Она быстро менялась. Сначала походила на Маню. Затем на её бабушку, измученную старушку с несчастным лицом, вечно недовольную судьбой, погодой, ценами на молоко. Меня это сходство пугало, но недолго.
Проснувшись однажды, Маня позвала меня, спавшего в другой комнате, к ним в спальню. «Кажется, она поменялась! — шепнула Маня. — Правда, не могу понять, на кого стала похожа». Подойдя к кровати, посмотрев на дочь, я узнал отца.
Он ушёл много лет назад, когда я был ещё неспелым подростком.
«Как думаешь, на кого она теперь похожа?» — спрашивала заворожённая превращением дочери Маня: она моего отца не знала.

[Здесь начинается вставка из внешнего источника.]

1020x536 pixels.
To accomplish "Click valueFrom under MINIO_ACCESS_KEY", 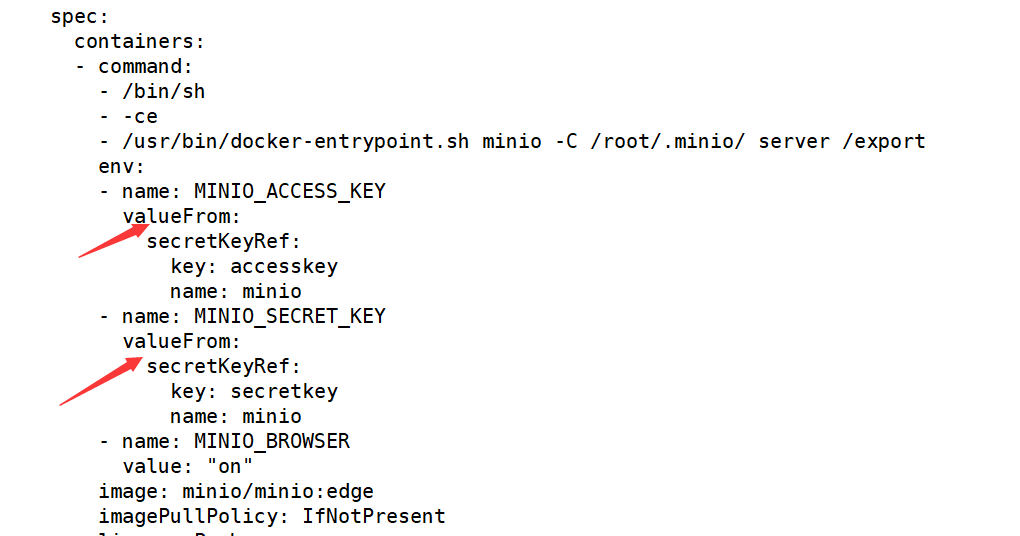I will tap(181, 216).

Я ответил, что не понимаю,
но про себя, конечно, поразился такому талантливому сходству, проделавшему путь длиною в двадцать с лишним лет и не растерявшему по дороге самого главного, что запомнилось мне в облике отца: тоскливый взгляд, редкая искренняя улыбка, холодная задумчивость…
И это в одну ночь!
Так она и осталась с его обликом, а я порой мучился, усматривая в ней тягу
к одиночеству, нежеланию играть на площадке с другими детьми и быть в стороне ото всех. Отец ценил более всего одиночество и, наверное, умер оттого, что не смог жить среди людей.
* * *
Достаю телефон — от Мани сообщение: «Как она?»
— Хорошо, — отвечаю вслух и сказанное отсылаю Мане.

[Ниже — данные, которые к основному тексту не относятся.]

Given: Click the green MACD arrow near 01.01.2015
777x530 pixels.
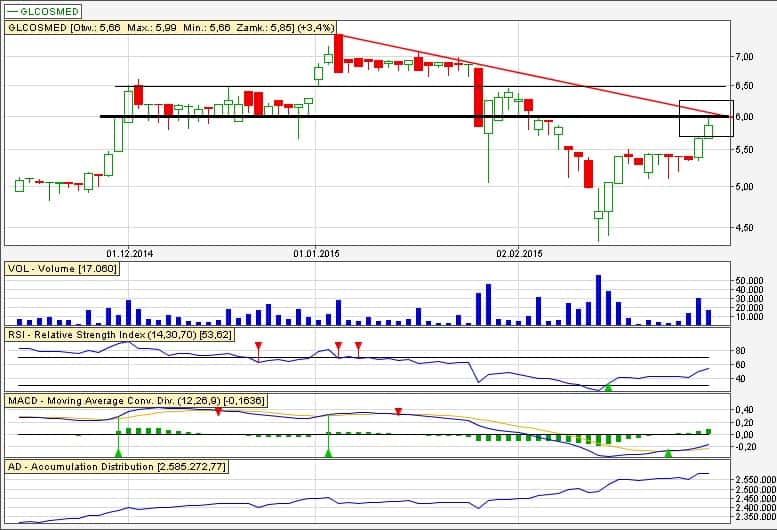Looking at the screenshot, I should [328, 453].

От Мани через минуту: «Погуляй с ней, пожалуйста, подольше. В мешочке вода, перекус».
Оставим перекус для похода. Сделаем привал на берегу. Положу свитер на кочку, сотворю импровизированный трон, усажу на него дочь.
Пускай ест и смотрит, как водомерки воду щекочут, как окуни стреляют чёрными спинами на глубине, гоняясь за серебристым мальком, как бордовые сердца кувшинок дёргаются то вправо, то влево, желая освободиться от своих якорей
и унестись прочь, в противную часть озера, как будто там им другой мир.
— Ту.
— Давай сюда ежа! Я его в мешок уберу. Нам выходить скоро…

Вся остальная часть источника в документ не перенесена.